--- Text section Enclosed Below ---

Monday, November 5, 2012

When Sandy Hit Cuba

November 4, 2012, 6:45 p.m. ET

When Sandy Hit Cuba
The regime in Havana would rather watch the Cuban people annihilated
than risk losing its lock on power.
By MARY ANASTASIA O'GRADY

A day after the worst of extratropical cyclone Sandy—once a
hurricane—had pulled out of town, I strolled around Lower Manhattan
expecting to find apocalyptic devastation. Instead, the World Financial
Center was clean, dry and well-lighted. Inside the complex, the upscale
espresso and pastry shop Financier and the Rite-Aid drugstore were open.
So too was the Gristedes supermarket on South End Avenue. Out front,
workers were unloading a shipment of yogurt, cottage cheese and sour
cream. Taxis were queuing at the corner.

It is true that the government-owned and -operated subway system had
ground to a halt. It is also true that coastal New Jersey, Long Island,
Queens, Brooklyn and Staten Island suffered unspeakable tragedies. But
in some places, like Manhattan, the hardship was less than what one
might have expected. I chalked it up to the work of architects, steel
fabricators, farmers, tire importers, butchers, bakers, candlestick
makers and countless others who by way of enlightened self-interest
housed, fed, clothed and otherwise provided comfort in the immediate
aftermath of the storm.

Walking home I thought of the people of eastern Cuba, who had been hit
by Sandy a few days before New Yorkers.

I was not pondering the roots of wealth and poverty, per se. Obviously,
market economies, with their private-property rights and profit
incentives, do an infinitely better job than other economic systems in
protecting people from natural disasters. No news flash there. But the
reports from Cuba are grim beyond the run-of-the-mill stories of what
happens when hurricanes hit shacks. They are stories that illustrate,
yet again, the dictatorship's flagrant inhumanity and cruelty toward the
Cuban people.

Sandy ravaged the east end of the island. Blogger Yoani Sánchez wrote of
"the wind, the flying roofs, heavy rains and trees falling on streets
and houses." Residents, she said, won't easily forget "that first night
after the disaster in which, from their battered beds or rickety sofas,
they found nothing separating their faces from the starry night sky.

--- End of Enclosed Text section ---
--- Supplied entries Enclosed Below ---

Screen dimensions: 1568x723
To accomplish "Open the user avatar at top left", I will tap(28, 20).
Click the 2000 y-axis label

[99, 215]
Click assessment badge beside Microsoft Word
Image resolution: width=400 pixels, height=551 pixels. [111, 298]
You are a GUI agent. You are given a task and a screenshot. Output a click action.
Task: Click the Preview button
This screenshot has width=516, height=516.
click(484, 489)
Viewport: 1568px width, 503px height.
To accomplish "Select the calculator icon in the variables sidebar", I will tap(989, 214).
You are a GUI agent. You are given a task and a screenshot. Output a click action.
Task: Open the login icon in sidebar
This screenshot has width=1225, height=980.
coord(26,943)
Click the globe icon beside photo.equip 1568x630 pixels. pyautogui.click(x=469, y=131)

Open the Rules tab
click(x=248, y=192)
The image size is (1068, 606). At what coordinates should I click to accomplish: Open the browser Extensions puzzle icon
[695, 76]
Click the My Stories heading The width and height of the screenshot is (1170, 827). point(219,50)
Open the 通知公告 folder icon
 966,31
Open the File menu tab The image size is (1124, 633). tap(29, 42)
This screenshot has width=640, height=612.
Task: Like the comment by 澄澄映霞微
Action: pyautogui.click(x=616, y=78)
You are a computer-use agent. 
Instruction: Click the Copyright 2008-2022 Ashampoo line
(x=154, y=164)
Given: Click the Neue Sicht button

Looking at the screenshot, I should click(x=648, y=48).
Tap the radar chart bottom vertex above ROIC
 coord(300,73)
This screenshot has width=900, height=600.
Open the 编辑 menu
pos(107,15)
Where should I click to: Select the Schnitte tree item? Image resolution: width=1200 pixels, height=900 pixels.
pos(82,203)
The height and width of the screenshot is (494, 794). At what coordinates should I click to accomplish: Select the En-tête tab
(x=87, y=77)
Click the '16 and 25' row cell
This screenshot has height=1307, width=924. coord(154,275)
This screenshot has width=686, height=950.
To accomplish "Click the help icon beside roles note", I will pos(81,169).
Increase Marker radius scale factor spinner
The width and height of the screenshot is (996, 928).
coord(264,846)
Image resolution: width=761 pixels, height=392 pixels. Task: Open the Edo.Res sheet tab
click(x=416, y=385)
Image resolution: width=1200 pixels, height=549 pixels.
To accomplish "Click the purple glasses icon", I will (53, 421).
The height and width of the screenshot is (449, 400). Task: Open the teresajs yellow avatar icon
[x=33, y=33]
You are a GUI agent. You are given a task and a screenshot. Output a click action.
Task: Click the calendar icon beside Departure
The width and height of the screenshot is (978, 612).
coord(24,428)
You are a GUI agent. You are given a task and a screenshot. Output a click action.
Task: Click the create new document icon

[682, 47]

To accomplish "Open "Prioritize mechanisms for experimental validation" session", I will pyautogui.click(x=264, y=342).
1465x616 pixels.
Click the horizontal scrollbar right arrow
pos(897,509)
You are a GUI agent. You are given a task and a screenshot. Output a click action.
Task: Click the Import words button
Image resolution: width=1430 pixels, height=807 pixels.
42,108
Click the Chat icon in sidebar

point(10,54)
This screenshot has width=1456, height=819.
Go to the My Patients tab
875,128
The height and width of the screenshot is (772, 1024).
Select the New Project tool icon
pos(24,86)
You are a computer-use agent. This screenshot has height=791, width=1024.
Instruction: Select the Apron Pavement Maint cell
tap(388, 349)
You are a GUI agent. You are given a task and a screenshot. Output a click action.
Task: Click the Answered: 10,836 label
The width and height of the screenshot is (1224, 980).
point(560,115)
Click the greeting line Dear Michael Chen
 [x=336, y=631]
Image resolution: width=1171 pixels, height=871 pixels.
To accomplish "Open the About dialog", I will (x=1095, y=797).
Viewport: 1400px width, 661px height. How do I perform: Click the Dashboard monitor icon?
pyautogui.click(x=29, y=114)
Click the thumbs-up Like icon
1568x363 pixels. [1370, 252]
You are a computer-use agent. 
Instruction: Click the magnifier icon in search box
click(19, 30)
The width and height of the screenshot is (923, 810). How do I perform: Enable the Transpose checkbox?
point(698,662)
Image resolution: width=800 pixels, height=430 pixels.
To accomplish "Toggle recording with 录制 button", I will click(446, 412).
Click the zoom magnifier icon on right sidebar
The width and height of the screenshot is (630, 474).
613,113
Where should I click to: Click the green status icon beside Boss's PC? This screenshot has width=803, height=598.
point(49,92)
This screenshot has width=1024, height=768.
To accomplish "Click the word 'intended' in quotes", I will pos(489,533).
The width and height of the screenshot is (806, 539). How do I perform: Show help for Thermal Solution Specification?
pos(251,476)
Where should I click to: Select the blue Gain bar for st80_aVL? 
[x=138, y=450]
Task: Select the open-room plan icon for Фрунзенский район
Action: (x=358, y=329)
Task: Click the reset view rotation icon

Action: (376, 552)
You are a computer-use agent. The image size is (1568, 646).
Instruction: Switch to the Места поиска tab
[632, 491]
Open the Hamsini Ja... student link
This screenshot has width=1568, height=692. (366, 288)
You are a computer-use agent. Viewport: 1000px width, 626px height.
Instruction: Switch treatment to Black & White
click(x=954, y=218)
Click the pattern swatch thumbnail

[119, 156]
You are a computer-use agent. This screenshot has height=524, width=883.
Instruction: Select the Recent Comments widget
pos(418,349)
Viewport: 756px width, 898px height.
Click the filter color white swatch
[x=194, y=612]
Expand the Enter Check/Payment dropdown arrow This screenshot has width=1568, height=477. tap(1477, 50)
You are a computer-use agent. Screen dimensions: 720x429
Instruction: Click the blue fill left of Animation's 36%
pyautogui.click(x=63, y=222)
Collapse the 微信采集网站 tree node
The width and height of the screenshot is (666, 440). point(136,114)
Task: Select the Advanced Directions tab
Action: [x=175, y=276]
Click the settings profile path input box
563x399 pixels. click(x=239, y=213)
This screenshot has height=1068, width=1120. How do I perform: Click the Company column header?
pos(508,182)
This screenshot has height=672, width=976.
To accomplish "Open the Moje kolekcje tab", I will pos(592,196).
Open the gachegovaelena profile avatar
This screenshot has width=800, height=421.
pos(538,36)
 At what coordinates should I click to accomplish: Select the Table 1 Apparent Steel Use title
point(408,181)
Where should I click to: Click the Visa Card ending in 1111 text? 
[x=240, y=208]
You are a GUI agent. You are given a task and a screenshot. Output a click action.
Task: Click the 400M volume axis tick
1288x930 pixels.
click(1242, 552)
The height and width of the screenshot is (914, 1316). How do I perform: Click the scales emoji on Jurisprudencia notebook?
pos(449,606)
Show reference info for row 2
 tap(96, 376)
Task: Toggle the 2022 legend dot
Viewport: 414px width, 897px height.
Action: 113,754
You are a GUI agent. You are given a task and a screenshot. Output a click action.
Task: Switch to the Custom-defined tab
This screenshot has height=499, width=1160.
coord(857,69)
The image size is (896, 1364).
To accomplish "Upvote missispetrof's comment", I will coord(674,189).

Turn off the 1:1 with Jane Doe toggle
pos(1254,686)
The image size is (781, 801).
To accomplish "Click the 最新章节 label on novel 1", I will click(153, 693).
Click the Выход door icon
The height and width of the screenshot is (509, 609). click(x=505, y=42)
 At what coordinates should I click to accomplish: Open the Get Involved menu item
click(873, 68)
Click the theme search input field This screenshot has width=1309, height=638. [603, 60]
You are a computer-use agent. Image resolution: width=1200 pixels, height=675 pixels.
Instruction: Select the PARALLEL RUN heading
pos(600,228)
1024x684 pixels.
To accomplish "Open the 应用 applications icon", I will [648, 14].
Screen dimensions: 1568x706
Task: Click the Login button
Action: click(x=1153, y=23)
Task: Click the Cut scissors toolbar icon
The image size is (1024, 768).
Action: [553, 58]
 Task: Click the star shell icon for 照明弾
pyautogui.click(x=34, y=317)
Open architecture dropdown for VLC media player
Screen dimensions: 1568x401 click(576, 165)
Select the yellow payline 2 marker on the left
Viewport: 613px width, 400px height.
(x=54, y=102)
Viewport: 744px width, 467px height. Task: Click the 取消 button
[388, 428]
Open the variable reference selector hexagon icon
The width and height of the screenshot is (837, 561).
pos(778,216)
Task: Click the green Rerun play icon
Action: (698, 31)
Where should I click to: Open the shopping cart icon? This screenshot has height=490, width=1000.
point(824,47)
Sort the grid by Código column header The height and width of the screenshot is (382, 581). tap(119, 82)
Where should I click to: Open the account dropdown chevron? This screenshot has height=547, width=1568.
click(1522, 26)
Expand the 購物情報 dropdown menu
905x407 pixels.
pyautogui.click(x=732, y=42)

--- End of Enclosed Supplied entries ---

Task set =
**a.** In the opinion column on Sandy striking Cuba, alter the passage from "A day after" up to and including "at the corner." by replacing "yogurt" with "milk".
**b.** Write the next part of the opinion column on Sandy striking Cuba, picking up after its final sentence.

Answer set =
**a.**
A day after the worst of extratropical cyclone Sandy—once a
hurricane—had pulled out of town, I strolled around Lower Manhattan
expecting to find apocalyptic devastation. Instead, the World Financial
Center was clean, dry and well-lighted. Inside the complex, the upscale
espresso and pastry shop Financier and the Rite-Aid drugstore were open.
So too was the Gristedes supermarket on South End Avenue. Out front,
workers were unloading a shipment of milk, cottage cheese and sour
cream. Taxis were queuing at the corner.

**b.**
Some people lost everything, which was not much."

The international press has widely covered the damage done to Haiti by
Sandy but the Telegraph in Britain reported that, according to the Red
Cross, Cuba got hit much harder. In Haiti, the newspaper said, "17,000
people were evacuated and thousands of homes destroyed." Meanwhile in
Cuba, "75,000 people have been left homeless, with 15,000 homes
destroyed." Schools, hospitals and shops are in ruins and the island's
eastern agricultural sector is badly damaged. There were 11 dead.
Disease could push the number higher.

Almost 54 years after the so-called glorious revolution first triumphed
in eastern Cuba, the region is an embarrassment to the regime. The
people of "oriente" were promised justice and well-being. Instead they
live in poverty and isolation.

In recent years Cuba's outlawed independent press has reported outbreaks
of cholera and dengue fever in the region, but the dictatorship has
seemed more interested in keeping the news under wraps than dealing with
the problem.

Dissidents Oswaldo Payá and Harold Cepero were traveling in the area,
reportedly intending to draw attention to the cholera problem, when they
were killed in a car wreck earlier this year. The regime refused the
families' requests for an independent investigation of the crash.

Independent journalists have been chronicling the Cuban state's failure
in the Hurricane Sandy crisis. They have reported that government
weather advisories did not warn of the storm's catastrophic nature, and
now the reporters are covering the state's bungled handling of the
disaster. Food, even bread, is scarce, and displaced residents have
nowhere to lay their heads.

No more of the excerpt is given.